【感想】コレって何ハラよ?〜辻村深月『闇祓』を読んで〜※ネタバレなし
ご訪問ありがとうございます。
辻村深月さんの『闇祓』、読み終わりました〜!
1章の感想、2・3章の感想は忘れないためにもその都度投稿させてもらいました。
今回も4・最終章を読んだ感想を記していきます。
4・最終章は前半部分が繋がっていく展開なので、1〜3章で感じたことも含めて全体的な感想になると思います。
ネタバレは極力しないようにしますのでご安心を!
よろしくお願いします。
4章に入るとすぐに「やっときたか…」と感じました。
何がきたかといえば、1〜3章の繋がりがきたのです。
1章はある転校生が来てからの壮絶体験。
2章はある団地に引っ越してきた家族に起きたママ友関係の恐怖体験。
3章は上司に恵まれないある会社員の絶望体験。
4章は転校してきた児童の発言から周りが変わってしまう宗教の様な体験の話なのですが、それぞれ別々の話が4章で繋がりを持ち始めるのです。
1章の終わりが行方不明の友人を探しにいきたい…ってところで終わったので、いつ1章の話が繋がってくるのか楽しみだったんです。
私は本を読むことが得意な方ではないので1〜3章がやや長く感じられました。
もう少し早い段階で繋がりをほのめかしてくれればいいのに〜って。
でも、前半部分で飽きずに後半まで読み進められたのは辻村深月さんの表現力のおかげかなと思います。
一つひとつの文章がとても読みやすく頭に入ってきやすい表現でした。
さて、物語は最終章でいろんな謎が解けていくわけですが、多くの「え?なんで?」を残して物語は終結します。
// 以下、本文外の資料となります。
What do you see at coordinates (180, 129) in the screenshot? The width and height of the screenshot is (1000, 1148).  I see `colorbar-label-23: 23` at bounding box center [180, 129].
一見関係ないことのように思える事件や事故が、実は繋がっていたりして…
コレこそが『闇』。
『闇』を作り出す人物は誰だ?と考えても無駄。
じわじわと周りを侵食していく『闇』。
まさに悪魔のようです。
この悪魔、私の周りにもあなたの周りにもいますよね?
当然この物語はフィクションですので現実には闇を祓う仕事をする人はいないのでしょうけど、現実世界に知らず知らずの内に他人に悪影響を及ぼしている人物は実在します。
この人がいると場の空気が悪くなる…
この人と話すとイライラする…
この人といるとマウントの取り合いになる…
その人が元凶なのか、その人に影響を与えた人が元凶なのか…
ハラスメントに敏感な現代の日本にはピッタリな作品に仕上がっていると思います。
お子様の学校で、
旦那様の仕事場で、
奥様のコミュニティで、
どこにでも起きうる『闇ハラスメント』。
もし自分の身に起きたらと思うとゾッとします。
1章での澪と友人たちの会話が、最終章を読み終えた私の頭から離れません。
「これって”なんとかハラスメント”じゃない?」
セクハラやパワハラ、マタハラにモラハラ等々、多くのハラスメントが叫ばれている中、すごく嫌な思いになる名前のないハラスメントがまだまだあるはずです。
ハラスメントの種類を全て覚えることは必要なくても、「コレって何ハラ?」と思われるような事象に関しては敏感になるべきだと感じます。
学生の就職試験で最も大切とされる性格に”職場で良好な人間関係を築けるか?”というものがあります。
「コレって何ハラ?」となるようなことをしないように、そして、されないようにするためには、結局のところ日頃の人間関係を良好に保つことが大切なのだろうと感じました。
とは言え、周りに確実に『闇』を持つ人は存在するわけです。
疲れるわけですよね。
正解もゴールもない人間関係の荒波の中をみんな生きているわけですから。